Extrait source ▸
==================================================

Plusieurs facteurs semblent indiquer que Mme Logan était employée de ND, plutôt qu'entrepreneur indépendant. Parmi eux, mentionnons les numéros 1, 7, 9, 10, 11, 12, 13, 16, 17, 21, 25 et 28. Dans la résolution de ce problème, le fait que le gouvernement provincial qualifie le remboursement de subvention et ne rembourse qu'à concurrence de 80 % du coût total est particulièrement convaincant. Bien qu'il soit neutre entre ND et DL, ce facteur laisse croire que ND est responsable de la prestation des services. Ce facteur ne semble pas avoir été soulevé devant l'inspecteur. En outre, à l'exception du libellé de la politique de gestion du personnel, dans les documents écrits par la Nation Delaware, les aides familiales sont considérées comme des employés, elles ont payé des cotisations à titre d'employés, ont reçu des avantages à titre d'employés et, dans le cas de Mme Logan, ont été qualifiées d'employés dans un relevé d'emploi. Elles n'étaient pas très surveillées par ND, si ce n'est par l'administrateur de l'aide sociale, et le gouvernement provincial n'a assuré aucune surveillance. Pour ce qui est du critère de la [traduction] « fourniture des instruments de travail » , expression utilisée dans les affaires portant sur la distinction entre entrepreneur indépendant et employé, appliqué aux aides familiales, ce critère semble un peu boiteux. Je remarque que ND a fourni un lit, des rampes et un fauteuil roulant. Le critère de la [traduction] « possibilité de profit et du risque de perte » ne s'applique pas à la présente affaire qui porte sur des soins prodigués à ceux qui en ont besoin par des proches vivant dans la collectivité. La majorité des facteurs semblent indiquer que DL était une employée de ND. Elle ne semble pas avoir eu la liberté d'action que possèdent les entrepreneurs indépendants. Elle a été intégrée au cadre administratif de ND.

==================================================

Objectif énoncé ▸
Poursuivez l'extrait ci-dessus sur le statut d'emploi de Mme Logan à partir de sa dernière phrase.

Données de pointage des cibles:

==================================================

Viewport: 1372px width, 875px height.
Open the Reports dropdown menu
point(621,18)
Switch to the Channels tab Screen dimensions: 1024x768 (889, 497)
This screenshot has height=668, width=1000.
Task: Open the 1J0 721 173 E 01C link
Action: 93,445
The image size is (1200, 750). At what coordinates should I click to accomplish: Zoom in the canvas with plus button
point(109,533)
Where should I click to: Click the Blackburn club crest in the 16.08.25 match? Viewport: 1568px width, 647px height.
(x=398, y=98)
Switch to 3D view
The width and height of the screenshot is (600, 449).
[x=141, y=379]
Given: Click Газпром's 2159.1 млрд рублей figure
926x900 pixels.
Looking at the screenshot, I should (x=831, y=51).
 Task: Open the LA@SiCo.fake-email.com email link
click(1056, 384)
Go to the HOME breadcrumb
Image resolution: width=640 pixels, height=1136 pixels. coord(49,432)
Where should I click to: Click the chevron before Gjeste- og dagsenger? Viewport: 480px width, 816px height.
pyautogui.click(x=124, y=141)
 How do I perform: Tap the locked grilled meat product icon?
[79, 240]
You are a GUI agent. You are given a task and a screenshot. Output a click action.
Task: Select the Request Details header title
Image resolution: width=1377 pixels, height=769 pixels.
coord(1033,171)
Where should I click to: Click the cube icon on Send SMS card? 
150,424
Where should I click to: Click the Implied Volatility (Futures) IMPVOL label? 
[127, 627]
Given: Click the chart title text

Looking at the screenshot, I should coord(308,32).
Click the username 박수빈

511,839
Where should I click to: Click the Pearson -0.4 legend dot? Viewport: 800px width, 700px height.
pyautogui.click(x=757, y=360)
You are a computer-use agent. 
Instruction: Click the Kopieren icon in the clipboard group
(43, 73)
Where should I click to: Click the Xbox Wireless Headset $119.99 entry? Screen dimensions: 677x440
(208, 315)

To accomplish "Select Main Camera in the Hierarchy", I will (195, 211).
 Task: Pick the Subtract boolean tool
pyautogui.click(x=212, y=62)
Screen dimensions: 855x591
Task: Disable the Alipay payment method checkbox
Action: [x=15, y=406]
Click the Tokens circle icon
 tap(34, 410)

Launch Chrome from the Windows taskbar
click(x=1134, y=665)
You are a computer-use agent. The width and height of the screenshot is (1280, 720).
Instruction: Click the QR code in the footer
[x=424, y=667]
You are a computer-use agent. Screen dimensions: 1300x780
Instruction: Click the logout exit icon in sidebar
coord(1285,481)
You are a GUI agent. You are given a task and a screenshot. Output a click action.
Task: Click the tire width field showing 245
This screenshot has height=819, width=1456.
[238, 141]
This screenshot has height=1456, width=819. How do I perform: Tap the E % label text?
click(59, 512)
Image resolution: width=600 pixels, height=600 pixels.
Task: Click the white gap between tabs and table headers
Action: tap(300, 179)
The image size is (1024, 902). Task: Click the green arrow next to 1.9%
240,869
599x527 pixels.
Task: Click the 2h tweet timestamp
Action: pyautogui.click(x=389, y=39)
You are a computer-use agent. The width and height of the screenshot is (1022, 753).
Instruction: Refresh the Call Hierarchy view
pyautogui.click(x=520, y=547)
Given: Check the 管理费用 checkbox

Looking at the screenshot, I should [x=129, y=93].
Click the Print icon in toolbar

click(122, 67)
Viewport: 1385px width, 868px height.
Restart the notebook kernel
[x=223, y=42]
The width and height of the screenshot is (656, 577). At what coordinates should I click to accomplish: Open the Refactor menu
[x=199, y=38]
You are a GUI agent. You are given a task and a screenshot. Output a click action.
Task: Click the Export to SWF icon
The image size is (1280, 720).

==================================================

Réponse attendue ▸
Cependant, la décision ne doit pas seulement être fondée sur une énumération et sur un compte de facteurs. Selon une méthode plus globale, il faut situer ces facteurs dans le cadre du travail effectué, du lieu où ce travail a été effectué et du degré de participation de ND et du gouvernement provincial dans ce travail. Qu'est-ce qu'une vue d'ensemble de la relation de travail de DL avec ND nous dévoile?

[...]

Pour les motifs susmentionnés, j'estime qu'il ressort dans l'ensemble que, pendant la période pertinente, DL était employée de la Nation Delaware. Je ne suis pas d'accord avec l'évaluation à laquelle ont procédé les gens de l'A-E. Cette évaluation a été faite en fonction des renseignements fournis par l'inspectrice. Je ne suis pas non plus d'accord avec la décision de l'inspectrice. J'ai eu l'avantage d'entendre le témoignage oral de plusieurs personnes et de voir des documents dont elle n'a pas été saisie.

ANALYSE

[11]            Les questions en litige en l'espèce sont les suivantes :

(a)         Quelle est la norme de contrôle appropriée?

(b)         L'arbitre a-t-il appliqué les bons principes juridiques pour déterminer si Mme Logan était une employée de la Bande?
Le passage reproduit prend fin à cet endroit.